Viet Nam News
HCM CITY — The planned multi-trillion đồng flood-prevention project in HCM City is expected to resume soon after being delayed since late April last year, said the investor.
Nguyễn Tâm Tiến, CEO of city-based Trung Nam Group, said if the HCM City People’s Committee handed over the land early, the project would be completed this year.
“I am trying to complete necessary preparation for the project to restart immediately after the Lunar New Year holiday,” he said.
The land plots in districts 7, 8, Bình Chánh and Nhà Bè have not been handed over, delaying the project.
While waiting to hand over the land, the investor has had to rent land from residents to ensure construction progress.
At the end of last year, Trần Vĩnh Tuyến, vice chairman of HCM City People’s Committee, directed agencies to ensure the progress and quality of the project.
In particular, the Steering Centre of the Urban Flood Control Programme was asked to speed up the disbursement of loans for the project.
The first phase of the flood prevention project worth nearly VNĐ10 trillion (US$430.5 million) was suspended in April last year.
The project is expected to handle tide-related floods and lessen climate change consequences in a vulnerable 570-square-kilometre urban section inhabited by around 6.5 million people, nearly half of the city’s population.
The HCM City People’s Committee is responsible for the project’s investment and efficiency, implementation and problem-solving.
This is the largest and most expensive flood prevention construction project ever planned for HCM City. It started in June 2016 and is expected to be built over the next three years.
The project is intended to solve tidal and urban flooding.
Under the project, six tide-control gates will be built in Bến Nghé, Tân Thuận, Phú Xuân, Mương Chuối, Cây Khô and Phú Định.

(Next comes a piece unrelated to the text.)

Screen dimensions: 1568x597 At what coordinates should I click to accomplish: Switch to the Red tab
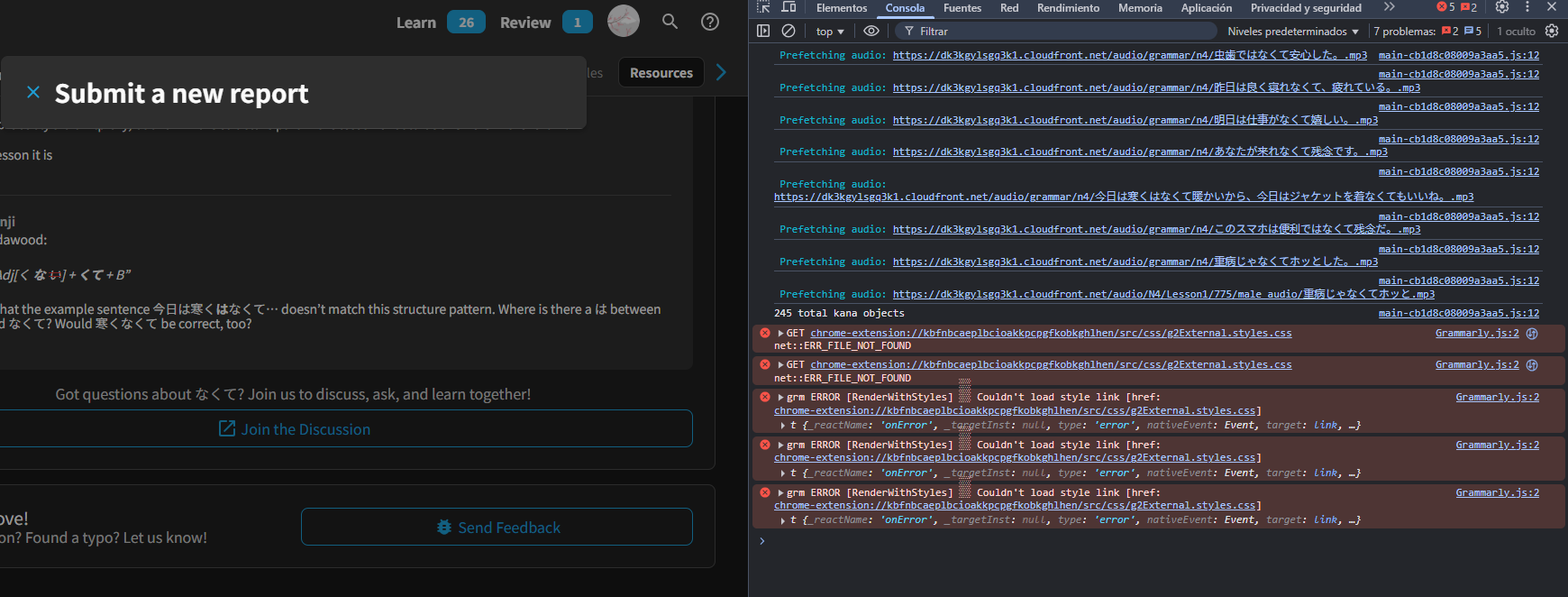coord(1009,8)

In addition, three pumping stations will also be built in Bến Nghé, Tân Thuận and Phú Định. Around 7.8 km of the dyke has been built along the Sài Gòn River.
More than 300 households with 1,500 people have been removed to make way for the construction.
The project was suspended in late April after a supervisory consultant found that the investor had used Chinese steel for part of the project instead of steel from G7 countries, which was required in the contract signed between the city and the private investor from Việt Nam.
The project’s supervisor discovered that the investor had mostly used less expensive steel that was made in China, instead of steel meeting Japanese standards or manufactured in G7 countries.
However, Tiến , CEO of Trung Nam Group, said the replacement was authorised, while the city’s Department of Agriculture and Rural Development, which has the right to assess the plan, said the change was to ensure that flood-prevention structures meet construction standards.
The project is 72 per cent complete, but the stoppage led to losses of more than VNĐ200 billion ($8.57 million) to the firm, he said.
This was not the first time the project had been temporarily halted.
In late February last year, the project was delayed because residents in the area had to be relocated.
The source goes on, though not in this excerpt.